** Start Listing **

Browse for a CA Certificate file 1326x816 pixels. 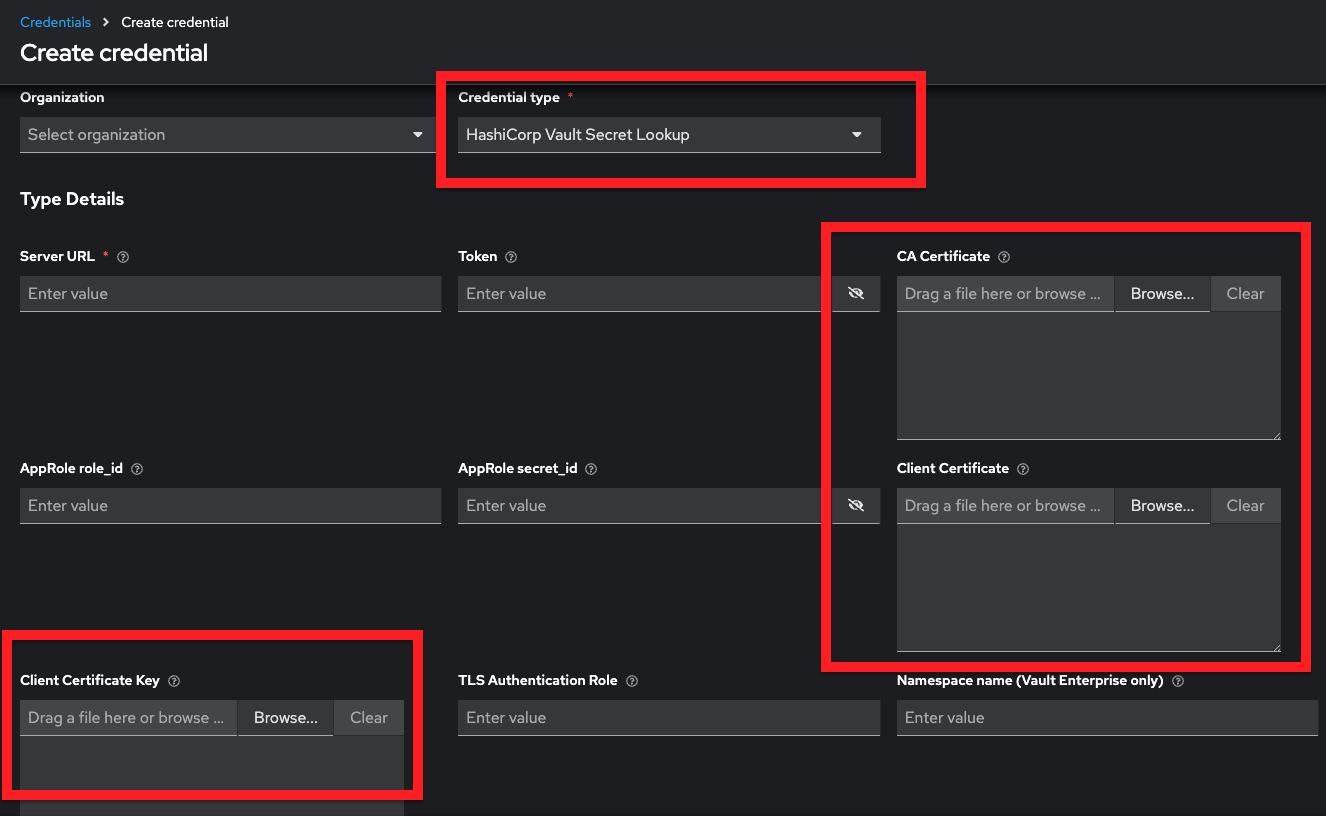pos(1162,294)
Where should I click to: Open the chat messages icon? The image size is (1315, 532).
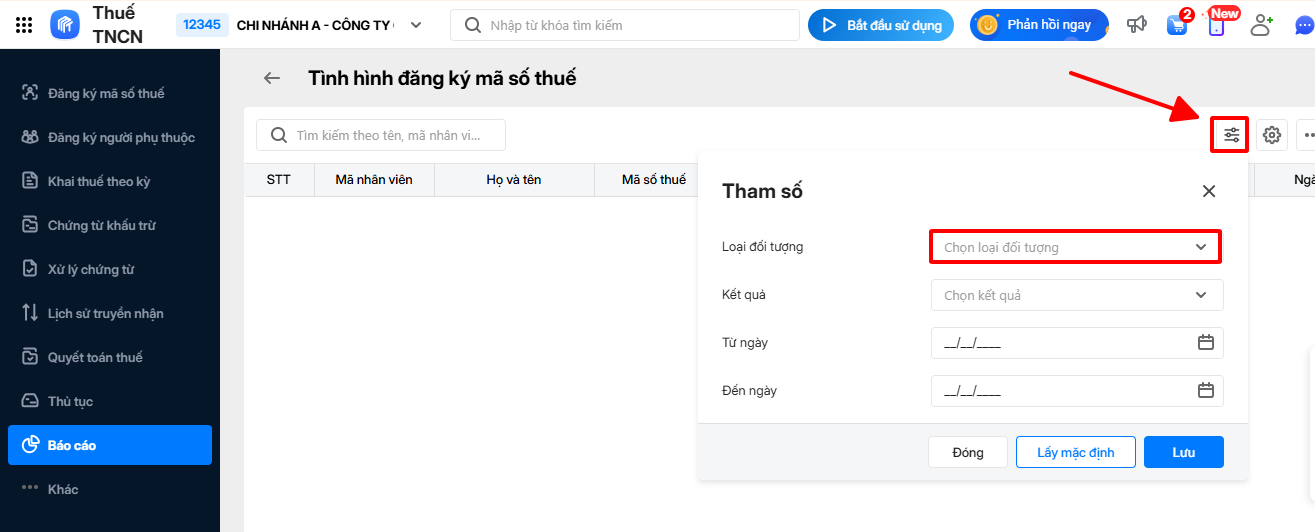pyautogui.click(x=1302, y=25)
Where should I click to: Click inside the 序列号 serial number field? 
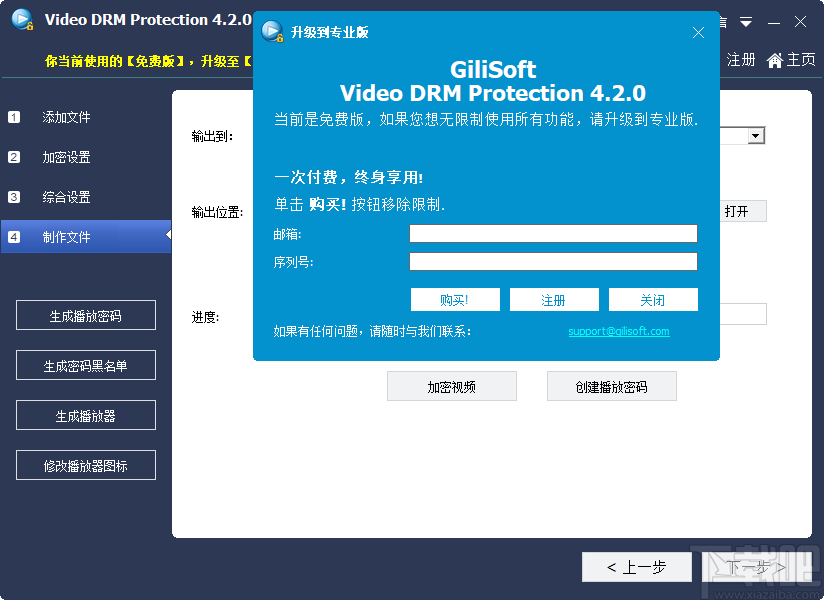click(553, 261)
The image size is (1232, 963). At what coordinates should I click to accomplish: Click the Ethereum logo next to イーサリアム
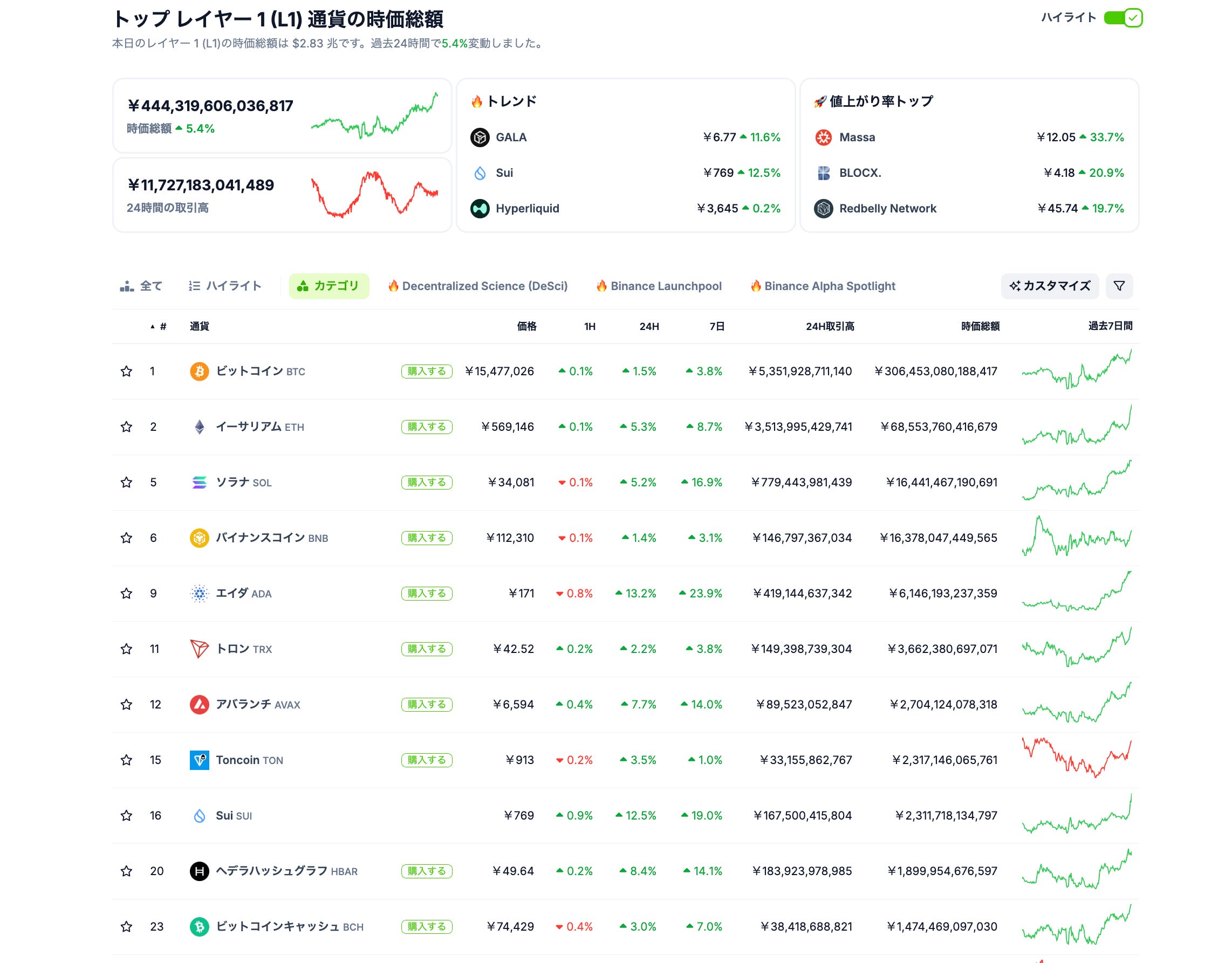pos(199,427)
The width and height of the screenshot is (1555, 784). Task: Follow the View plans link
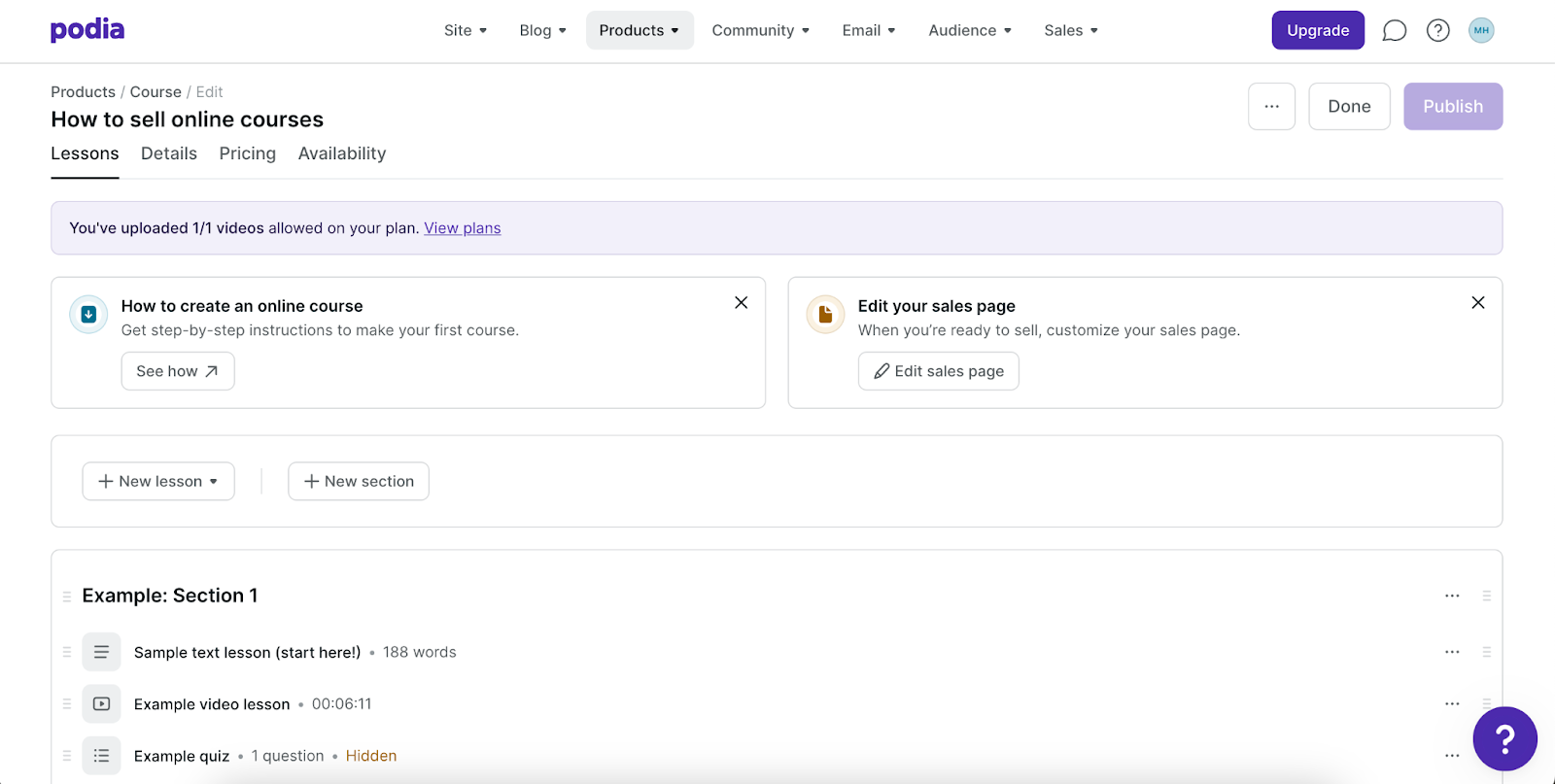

** End Listing **

• [Your task]:
Output the lines from the line containing "Where should I click to: Open" up to and including the line containing "pos(199,427)", reproducing each one exactly. Leave the pictures out of your answer.

• [Finished answer]:
Where should I click to: Open the chat messages icon? The image size is (1315, 532).
pyautogui.click(x=1302, y=25)
Where should I click to: Click inside the 序列号 serial number field? 
click(553, 261)
The image size is (1232, 963). At what coordinates should I click to accomplish: Click the Ethereum logo next to イーサリアム
pos(199,427)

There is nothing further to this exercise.